Many older, language-impaired children still say "foots", "deers", "mans", "childs" or "mouses", and do have to be taught these irregular forms in both speech and writing. For everyone else, it's really just the "o" in "women" and the "eo" in "people" that cause spelling trouble.

However, children are often interested to learn that "en" is an Old English plural form, which is why we say man-men, woman-women, child-children, ox-oxen and some people still say brother-brethren. Old English is also where we get louse-lice and mouse-mice (but die-dice). Grouping words with similar patterns like this can also help children remember the patterns, and should help them to get the "e" in "children" and the "ou" in "louse" correct, once they all get back to school after a period of taking selfies and sharing insects, and have to write about the experience.

Click here for lists of unusual plurals.

Spelling other morphemes

A morpheme is the smallest grammatical unit in a language. Words like "cat" and "bus" and "banana" are "free morphemes" which can stand alone as words, while word-bits like plural "s" or "es", past tense "ed", "ish" and "ing" are "bound morphemes", always attached to another morpheme. English bound morphemes are either prefixes (before a root word) or suffixes (after it), but some languages drop morphemes into the middles of words (infixes). Sometimes we build words by combining several prefixes and suffixes e.g. "antidisestablishmentarianism" (anti + dis + establish + ment + arian + ism). So it's useful to know what prefixes and suffixes mean if you want to understand words built with them.

However, some spelling books seem to want to teach not just plurals but every morpheme in English to learners, even ones with regular spellings that they can already use in ordinary conversation.

The morphemes "ness" as in "fairness" and "ment" as in "embarrassment" are not really things that need their own spelling lesson. Once you know how to spell "mess" and "less" and "sent" and "went", and you know to pronounce each syllable as though it stood alone when spelling ("peace…ful…ness", "em…bar…rass…ment" etc), and you know the base words, you can spell lots of words ending in the morphemes "ness" and "ment".

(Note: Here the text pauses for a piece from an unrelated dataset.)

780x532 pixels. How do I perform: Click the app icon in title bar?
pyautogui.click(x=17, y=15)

Likewise, there's nothing terribly tricky about spelling the "ant" in "mutant" or "coolant", the "ity" in "prosperity" and "equality", the "sub" in "subtract" and "subway" or the "mal" in "malcontent" or "maladjusted". Yes, learning that "sub" means "under" and "mal" means bad can help your vocabulary, but these suffixes crop up in listening, speaking, reading and writing, they aren't specific to spelling.

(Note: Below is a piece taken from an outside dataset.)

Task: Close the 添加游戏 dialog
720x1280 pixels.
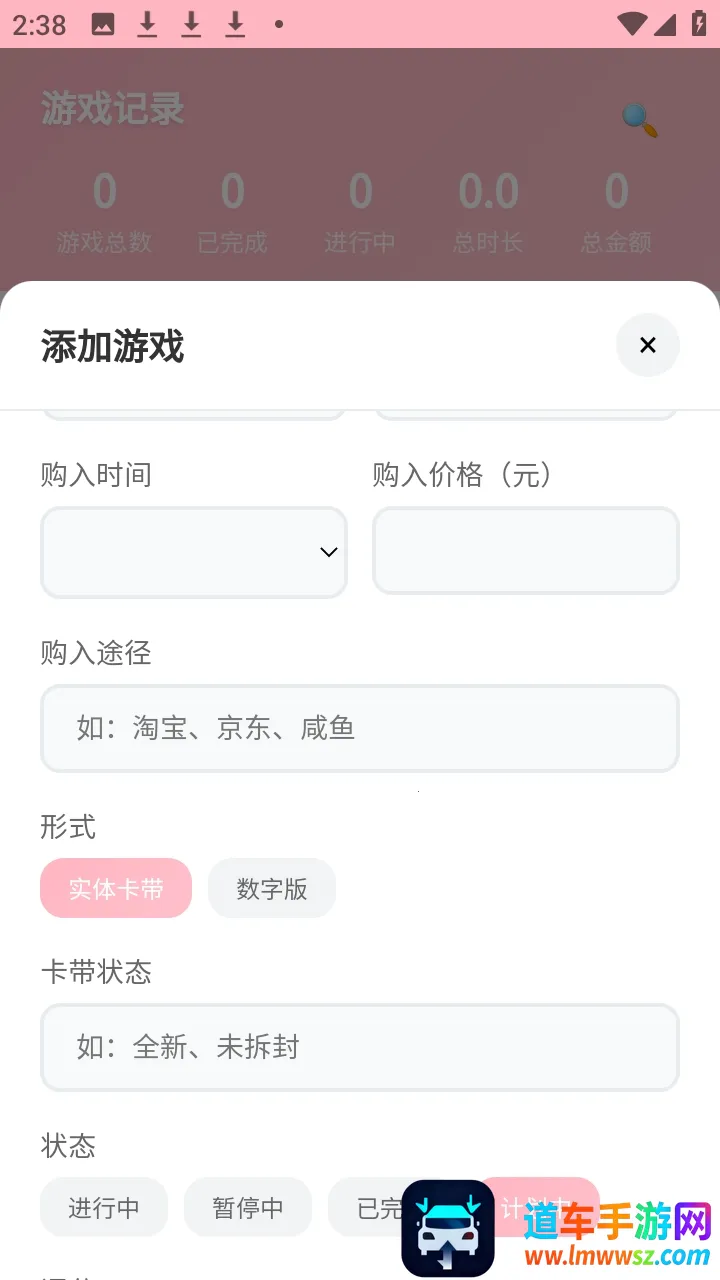Action: pos(648,345)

Enjoyable discussions can be had with older kids about the structure of new, made-up words like "facepalm", "amazeballs", "infovore", "undorse", "churnalism", "gamify" and "googleganger", and these can then lead into studying groups of words which share morphemes, how they are spelt and what they mean e.g. herbivore, carnivore, omnivore, insectivore, infovore. The Macquarie Dictionary Word of the Year is a good source of new, interesting words, and the MoreWords website is a good way to find words containing a particular morpheme, for example click here for words ending with "ism".

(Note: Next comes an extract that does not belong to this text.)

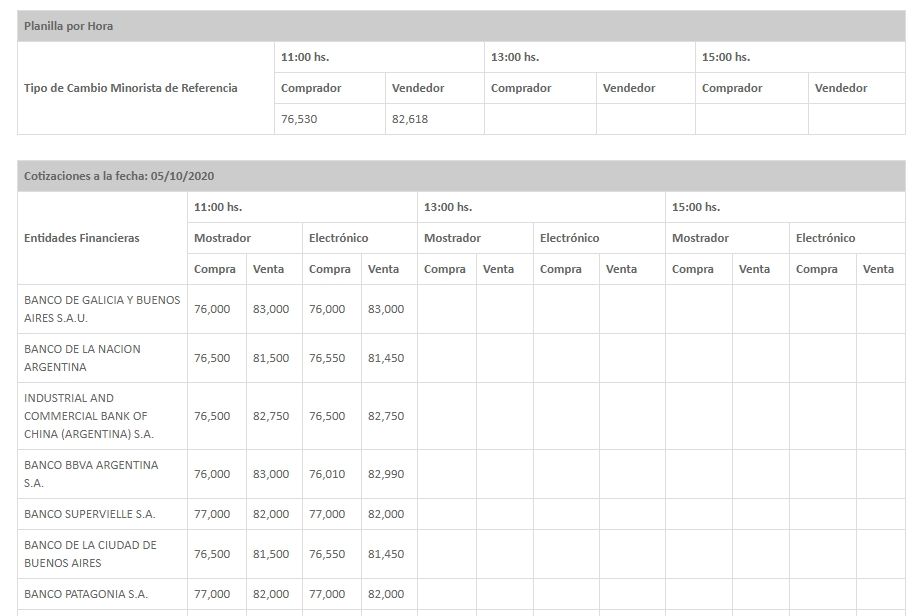Click the Vendedor reference value 82,618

Most morphemes' sound-letter relationships are very predictable once you know the basic spellings of each sound, so learning about them is more of a grammar or vocabulary exercise than a spelling one. Morphemes are something with which marketing/branding people have lovely fun, and kids can too. Ask them to bring photos of shop signs like this one here in Melbourne (the shop is equally lovely), and explain what they mean (do you think the "en" means the same as in "brethren"? etc)…embiggen



2 thoughts on “Spelling plurals

  1. Pingback: Plurals – a useful explantion | Phonic Books

  2. Kelvin Eldridge

    Thank you Alison. I get notified of pages relating to spelling because of my interest in the preferred Australian English spelling. I enjoyed reading your article and seeing spelling though the eyes of another person with a different background and approach.